[Brief]:
Copy the material below line for line, without changing a single character.

Begin

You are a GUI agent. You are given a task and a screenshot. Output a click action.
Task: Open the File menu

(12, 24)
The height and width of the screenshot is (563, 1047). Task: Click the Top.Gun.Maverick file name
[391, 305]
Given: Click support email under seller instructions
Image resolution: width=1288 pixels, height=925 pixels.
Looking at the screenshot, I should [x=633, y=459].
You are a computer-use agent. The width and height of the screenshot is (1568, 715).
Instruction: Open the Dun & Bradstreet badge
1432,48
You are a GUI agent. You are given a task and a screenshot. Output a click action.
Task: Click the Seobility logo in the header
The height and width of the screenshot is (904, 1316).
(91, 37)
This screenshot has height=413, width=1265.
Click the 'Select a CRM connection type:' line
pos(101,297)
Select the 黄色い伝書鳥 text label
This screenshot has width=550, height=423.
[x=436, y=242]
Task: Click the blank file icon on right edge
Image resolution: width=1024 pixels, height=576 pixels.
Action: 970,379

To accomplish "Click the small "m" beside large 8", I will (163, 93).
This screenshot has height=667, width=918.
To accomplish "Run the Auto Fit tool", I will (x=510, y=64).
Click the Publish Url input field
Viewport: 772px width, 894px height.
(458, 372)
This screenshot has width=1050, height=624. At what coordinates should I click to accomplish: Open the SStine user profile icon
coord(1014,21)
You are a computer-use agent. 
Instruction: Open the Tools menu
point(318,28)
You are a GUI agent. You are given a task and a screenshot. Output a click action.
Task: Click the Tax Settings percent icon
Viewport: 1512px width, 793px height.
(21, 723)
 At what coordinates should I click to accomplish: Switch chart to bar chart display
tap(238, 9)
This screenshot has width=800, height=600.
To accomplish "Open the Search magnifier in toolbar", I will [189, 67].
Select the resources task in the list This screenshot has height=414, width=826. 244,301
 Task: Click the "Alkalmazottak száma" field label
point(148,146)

End

[Exercise answer]:
You are a GUI agent. You are given a task and a screenshot. Output a click action.
Task: Open the File menu

(12, 24)
The height and width of the screenshot is (563, 1047). Task: Click the Top.Gun.Maverick file name
[391, 305]
Given: Click support email under seller instructions
Image resolution: width=1288 pixels, height=925 pixels.
Looking at the screenshot, I should [x=633, y=459].
You are a computer-use agent. The width and height of the screenshot is (1568, 715).
Instruction: Open the Dun & Bradstreet badge
1432,48
You are a GUI agent. You are given a task and a screenshot. Output a click action.
Task: Click the Seobility logo in the header
The height and width of the screenshot is (904, 1316).
(91, 37)
This screenshot has height=413, width=1265.
Click the 'Select a CRM connection type:' line
pos(101,297)
Select the 黄色い伝書鳥 text label
This screenshot has width=550, height=423.
[x=436, y=242]
Task: Click the blank file icon on right edge
Image resolution: width=1024 pixels, height=576 pixels.
Action: 970,379

To accomplish "Click the small "m" beside large 8", I will (163, 93).
This screenshot has height=667, width=918.
To accomplish "Run the Auto Fit tool", I will (x=510, y=64).
Click the Publish Url input field
Viewport: 772px width, 894px height.
(458, 372)
This screenshot has width=1050, height=624. At what coordinates should I click to accomplish: Open the SStine user profile icon
coord(1014,21)
You are a computer-use agent. 
Instruction: Open the Tools menu
point(318,28)
You are a GUI agent. You are given a task and a screenshot. Output a click action.
Task: Click the Tax Settings percent icon
Viewport: 1512px width, 793px height.
(21, 723)
 At what coordinates should I click to accomplish: Switch chart to bar chart display
tap(238, 9)
This screenshot has width=800, height=600.
To accomplish "Open the Search magnifier in toolbar", I will [189, 67].
Select the resources task in the list This screenshot has height=414, width=826. 244,301
 Task: Click the "Alkalmazottak száma" field label
point(148,146)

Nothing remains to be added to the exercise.